La Corée du Sud trône au sommet des pays consommateurs de balados dans le monde, selon une étude menée par l’Institut Reuters et l’Université Oxford en 2018. Le contexte socioculturel sud-coréen des années 2010 a poussé ce peuple de l’Asie de l’Est vers des médias alternatifs comme la baladodiffusion.
Au moment de l’étude de Reuters-Oxford, 58% de Sud-Coréens avaient écouté au moins un balado dans le dernier mois. La Corée du Sud devançait deux autres pays de l’Asie de l’Est, soit Hong Kong (55%) et Taïwan (47%), les deuxième et troisième plus grands consommateurs de balados au monde. À titre indicatif, les nombres descendent à 33% aux États-Unis et à 28% au Canada.
Le professeur du cours Créer un podcast à l’École nationale de l’humour et concepteur de contenu, Yan Thériault, définit son moyen de communication de prédilection ainsi : « À la base, c'est une technologie et non pas la définition d'un nouveau "contenu". Le podcast était une façon automatique de charger son lecteur mp3 des meilleures émissions audio auxquelles nous étions abonnés ». Dans son esprit, le terme balado s’est tranquillement détaché de sa définition initiale. « Certains le voient comme du contenu indépendant, d'autres comme du contenu exclusivement sur le web. Certains même pensent que ce sont des "entrevues audio" alors qu'il n’en est rien », dénote-t-il.

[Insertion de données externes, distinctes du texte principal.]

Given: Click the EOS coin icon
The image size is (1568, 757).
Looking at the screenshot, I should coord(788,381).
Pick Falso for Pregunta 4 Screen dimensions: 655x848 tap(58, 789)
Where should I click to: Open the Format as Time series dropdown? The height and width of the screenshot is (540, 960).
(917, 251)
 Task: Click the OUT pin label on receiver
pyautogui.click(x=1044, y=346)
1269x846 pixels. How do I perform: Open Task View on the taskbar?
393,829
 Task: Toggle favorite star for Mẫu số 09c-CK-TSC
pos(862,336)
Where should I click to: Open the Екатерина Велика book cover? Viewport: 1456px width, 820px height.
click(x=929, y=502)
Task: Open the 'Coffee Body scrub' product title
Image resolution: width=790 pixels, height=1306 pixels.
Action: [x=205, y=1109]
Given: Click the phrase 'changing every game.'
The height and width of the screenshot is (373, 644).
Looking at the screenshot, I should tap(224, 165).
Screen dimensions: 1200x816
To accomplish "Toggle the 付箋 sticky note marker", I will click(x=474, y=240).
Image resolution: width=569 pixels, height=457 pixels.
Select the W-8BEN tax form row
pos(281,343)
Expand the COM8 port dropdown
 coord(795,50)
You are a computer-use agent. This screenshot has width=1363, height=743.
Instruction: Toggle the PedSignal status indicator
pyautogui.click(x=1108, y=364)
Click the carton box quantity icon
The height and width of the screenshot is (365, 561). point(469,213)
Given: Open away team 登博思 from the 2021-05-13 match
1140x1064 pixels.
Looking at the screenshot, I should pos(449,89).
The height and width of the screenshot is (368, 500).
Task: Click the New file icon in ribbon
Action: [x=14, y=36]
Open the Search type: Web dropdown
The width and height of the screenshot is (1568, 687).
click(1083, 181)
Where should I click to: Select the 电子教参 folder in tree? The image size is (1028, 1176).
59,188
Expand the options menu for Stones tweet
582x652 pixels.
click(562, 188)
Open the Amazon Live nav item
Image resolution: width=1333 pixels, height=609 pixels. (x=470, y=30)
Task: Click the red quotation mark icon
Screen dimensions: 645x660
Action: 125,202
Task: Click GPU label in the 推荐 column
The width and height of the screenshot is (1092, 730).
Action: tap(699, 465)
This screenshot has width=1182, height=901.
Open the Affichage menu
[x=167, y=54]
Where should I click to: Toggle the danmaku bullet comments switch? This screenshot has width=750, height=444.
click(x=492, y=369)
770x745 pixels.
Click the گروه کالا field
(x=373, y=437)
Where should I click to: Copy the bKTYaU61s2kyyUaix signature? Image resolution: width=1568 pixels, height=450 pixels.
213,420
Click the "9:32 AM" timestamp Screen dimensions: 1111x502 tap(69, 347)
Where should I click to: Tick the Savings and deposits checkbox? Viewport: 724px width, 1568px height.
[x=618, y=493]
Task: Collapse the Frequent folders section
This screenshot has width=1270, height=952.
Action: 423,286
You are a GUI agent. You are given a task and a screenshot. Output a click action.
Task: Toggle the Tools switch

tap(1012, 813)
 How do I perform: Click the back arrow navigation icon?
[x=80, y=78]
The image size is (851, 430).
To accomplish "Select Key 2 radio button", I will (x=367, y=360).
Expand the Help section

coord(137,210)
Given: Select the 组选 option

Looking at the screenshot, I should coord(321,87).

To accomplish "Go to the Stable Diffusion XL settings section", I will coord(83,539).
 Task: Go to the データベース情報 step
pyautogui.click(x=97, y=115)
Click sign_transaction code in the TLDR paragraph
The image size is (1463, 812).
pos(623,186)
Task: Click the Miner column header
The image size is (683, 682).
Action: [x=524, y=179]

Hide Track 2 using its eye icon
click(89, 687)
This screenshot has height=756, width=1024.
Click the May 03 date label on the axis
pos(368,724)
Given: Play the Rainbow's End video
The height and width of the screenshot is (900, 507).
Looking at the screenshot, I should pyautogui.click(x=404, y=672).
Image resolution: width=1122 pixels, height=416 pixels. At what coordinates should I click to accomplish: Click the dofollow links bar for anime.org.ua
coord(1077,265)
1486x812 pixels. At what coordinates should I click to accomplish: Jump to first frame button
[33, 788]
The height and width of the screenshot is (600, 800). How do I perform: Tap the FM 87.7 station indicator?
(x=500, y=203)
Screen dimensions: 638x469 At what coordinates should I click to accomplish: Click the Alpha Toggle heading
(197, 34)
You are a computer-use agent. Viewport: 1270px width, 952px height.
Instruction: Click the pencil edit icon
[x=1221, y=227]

Les pionniers de la baladodiffusion sud-coréenne
La présence d’un gouvernement conservateur en Corée du Sud a poussé des créateurs de contenu vers la baladodiffusion au tournant des années 2010.
En 2011, l’émission Naneun Ggomsuda ou NaGomSu (Je suis rusé, en français) a été lancée sur iTunes et téléchargée plus de 6 millions de fois depuis. Il est aujourd’hui convenu qu’il s’agit de la genèse de la montée de l’écoute sud-coréenne des balados.
NaGomSu est une émission satirique couvrant l’actualité politique, sociale et culturelle du pays et se moquant ouvertement du gouvernement de l’époque. Kim Ou-joon, Choo Chin-woo, Kim Yong-min et Chung Bong-ju étaient alors les animateurs de ce nouveau format de discussion enregistrée qui a été produit d’avril 2011 à décembre 2012. Chung Bong-ju, ancien député libéral, a d’ailleurs été emprisonné à l’époque pour des propos qu’il avait tenus dans le balado. Il avait notamment évoqué le passé frauduleux du président en poste à ce moment, Lee Myung-bak. L’homme politique a, par la suite, été reconnu coupable des crimes évoqués par Bong-ju.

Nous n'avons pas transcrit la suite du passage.